_Instructions to follow_. Would you reproduce, word for word, only the lines running from the top of the data through the line containing "This screenshot has height=750, width=1000.", and none of the pictures?

········

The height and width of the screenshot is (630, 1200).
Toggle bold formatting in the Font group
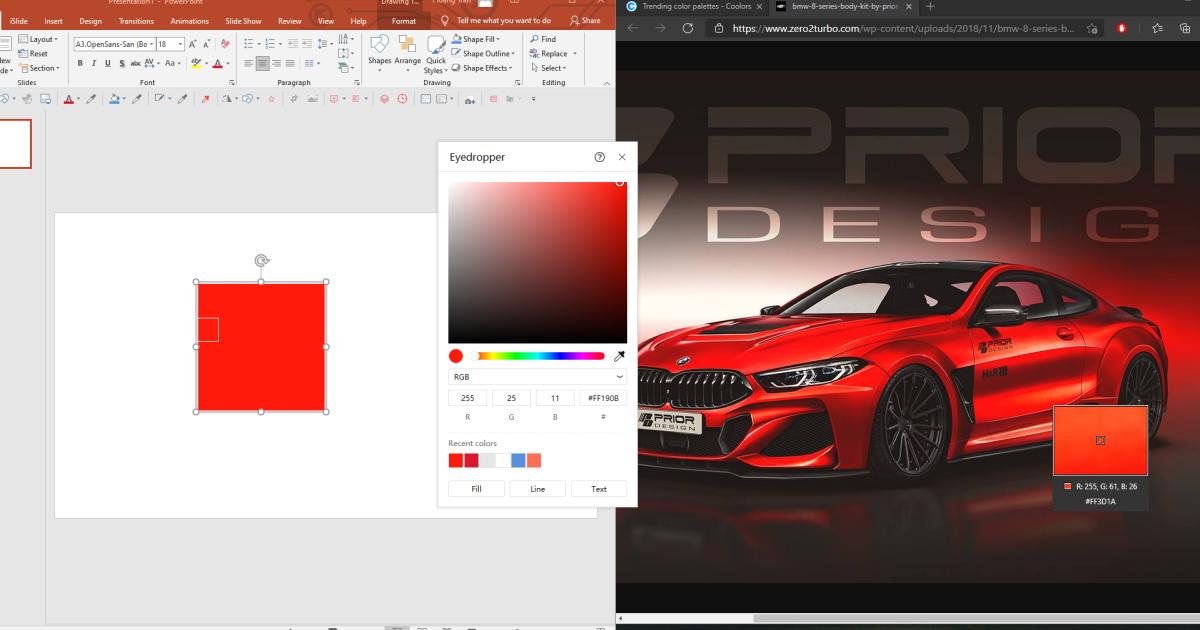[x=80, y=62]
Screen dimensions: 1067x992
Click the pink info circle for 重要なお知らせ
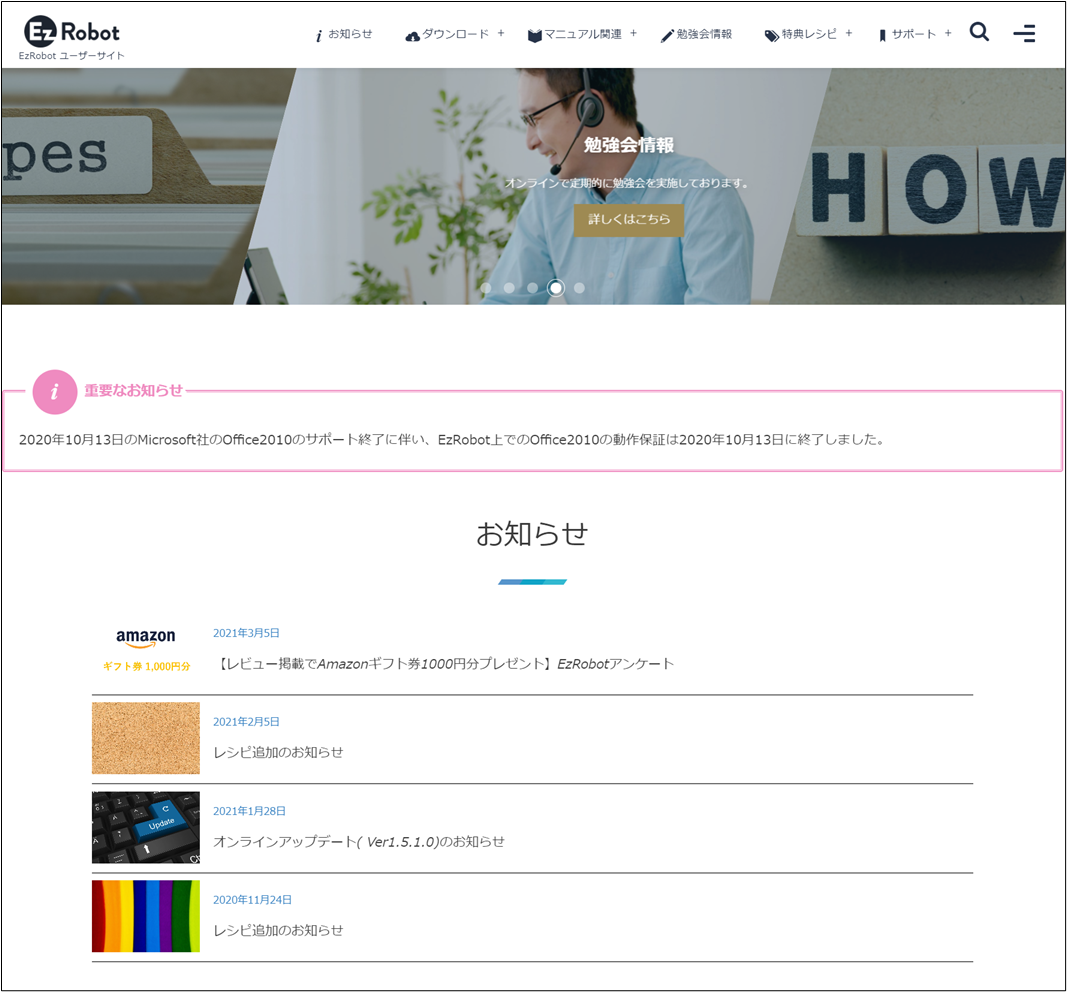(x=55, y=392)
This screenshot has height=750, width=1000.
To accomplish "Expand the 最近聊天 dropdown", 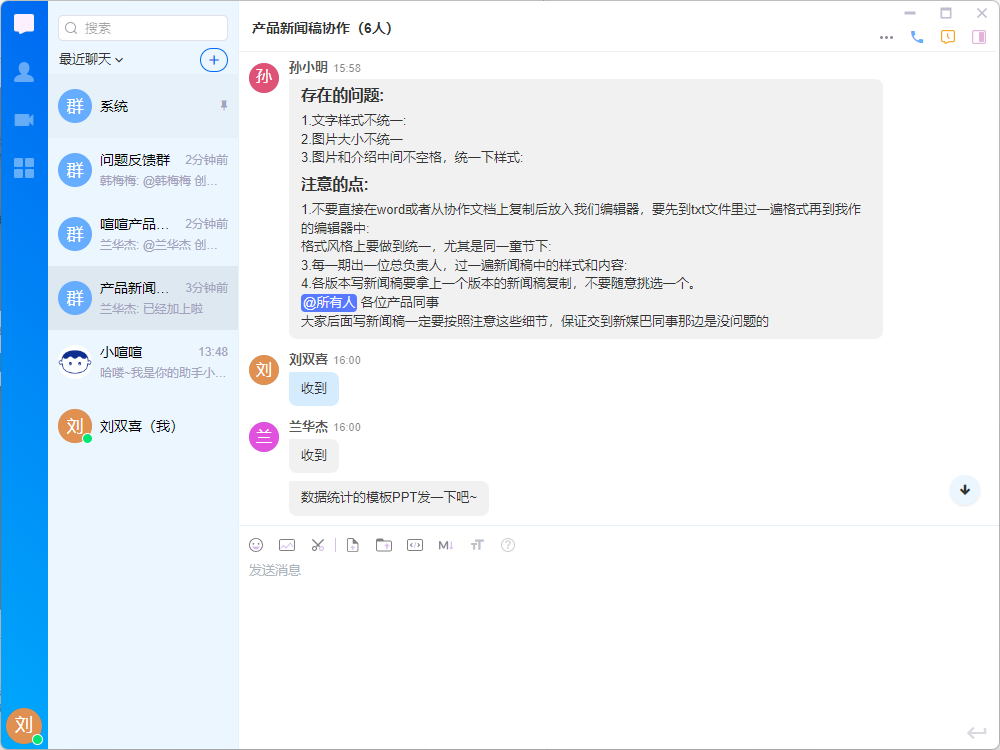I will point(91,59).
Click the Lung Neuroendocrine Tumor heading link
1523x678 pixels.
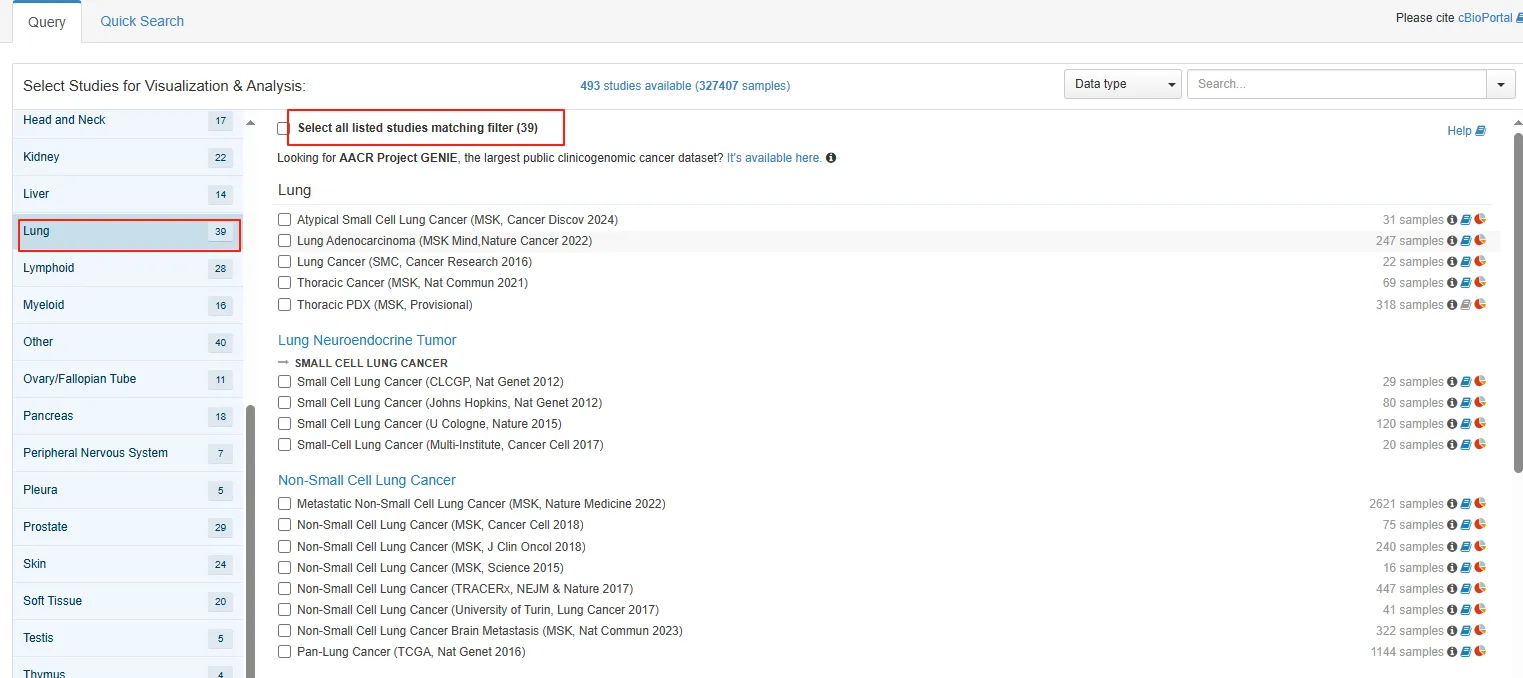tap(367, 340)
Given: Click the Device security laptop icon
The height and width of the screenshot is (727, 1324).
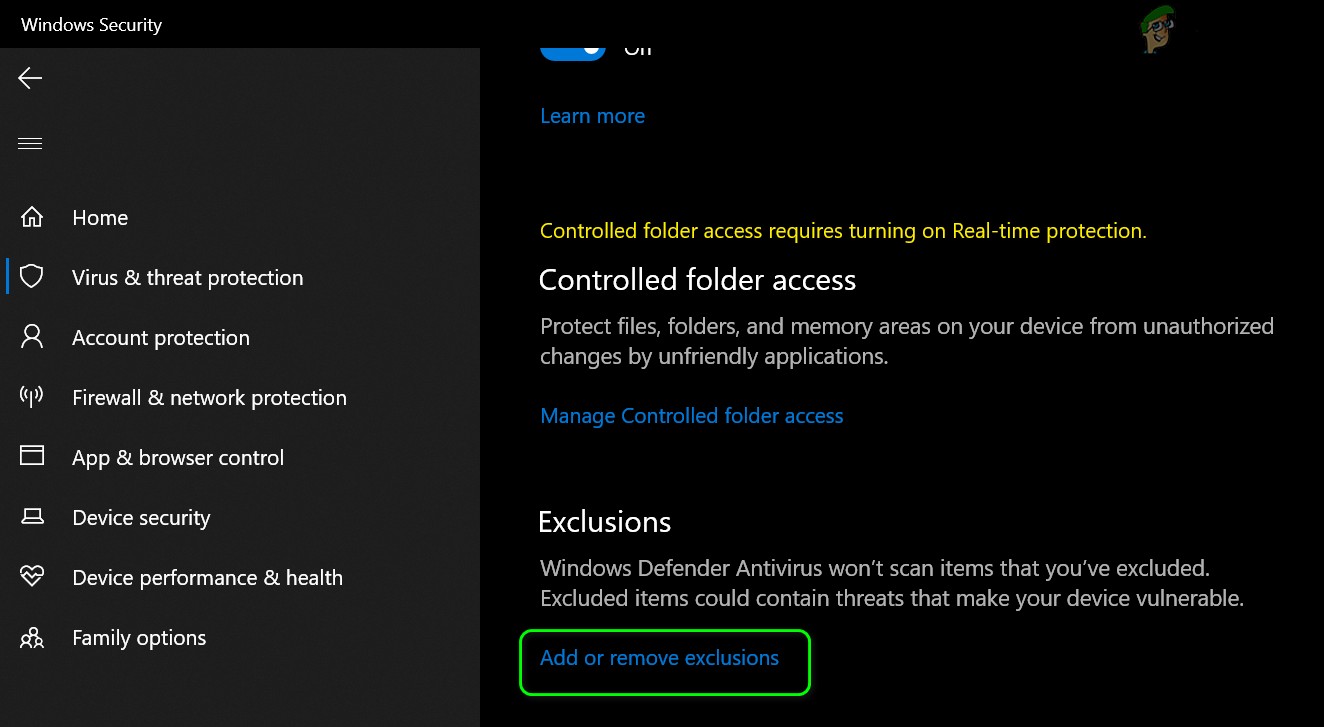Looking at the screenshot, I should [32, 517].
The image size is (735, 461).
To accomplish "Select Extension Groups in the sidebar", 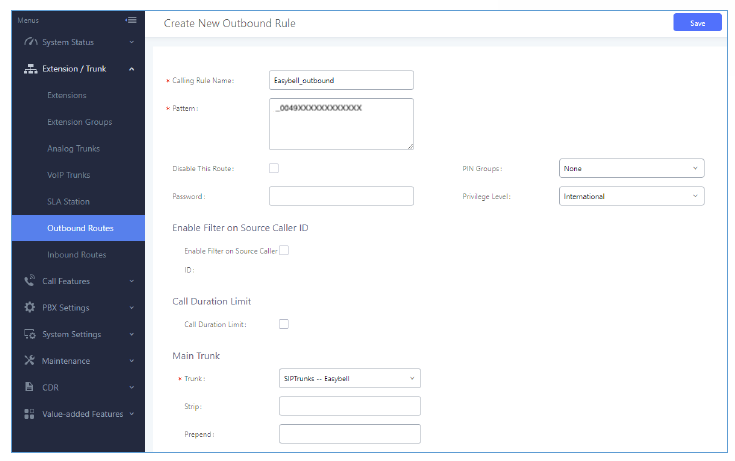I will 79,122.
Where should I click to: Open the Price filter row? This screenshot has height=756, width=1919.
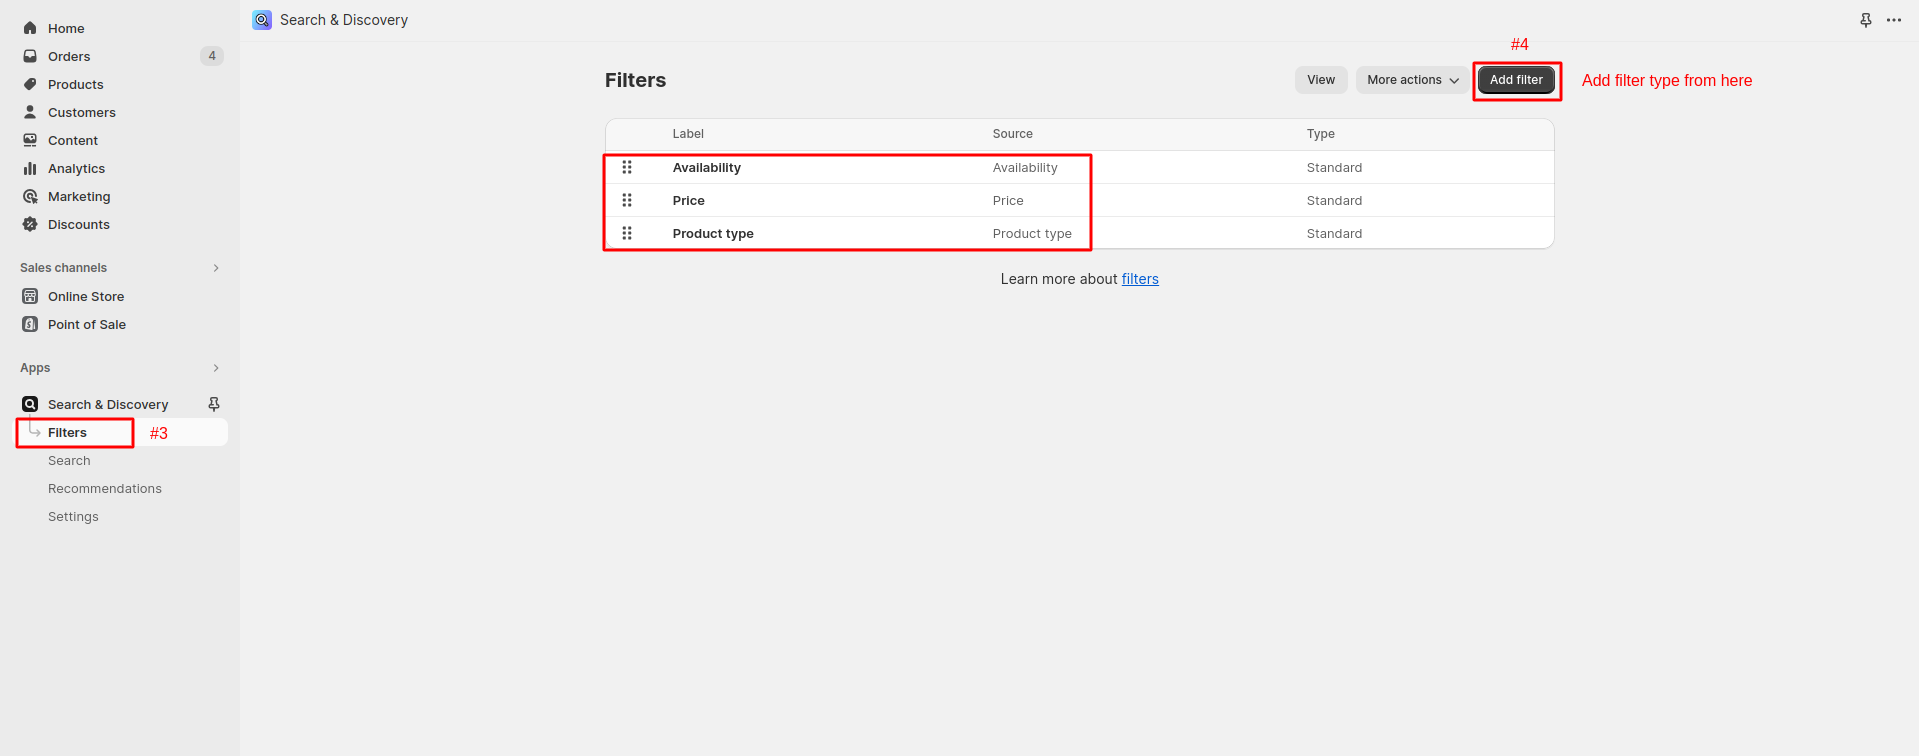(689, 201)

········

_Solution to this problem_.
The height and width of the screenshot is (630, 1200).
Toggle bold formatting in the Font group
[x=80, y=62]
Screen dimensions: 1067x992
Click the pink info circle for 重要なお知らせ
(x=55, y=392)
This screenshot has height=750, width=1000.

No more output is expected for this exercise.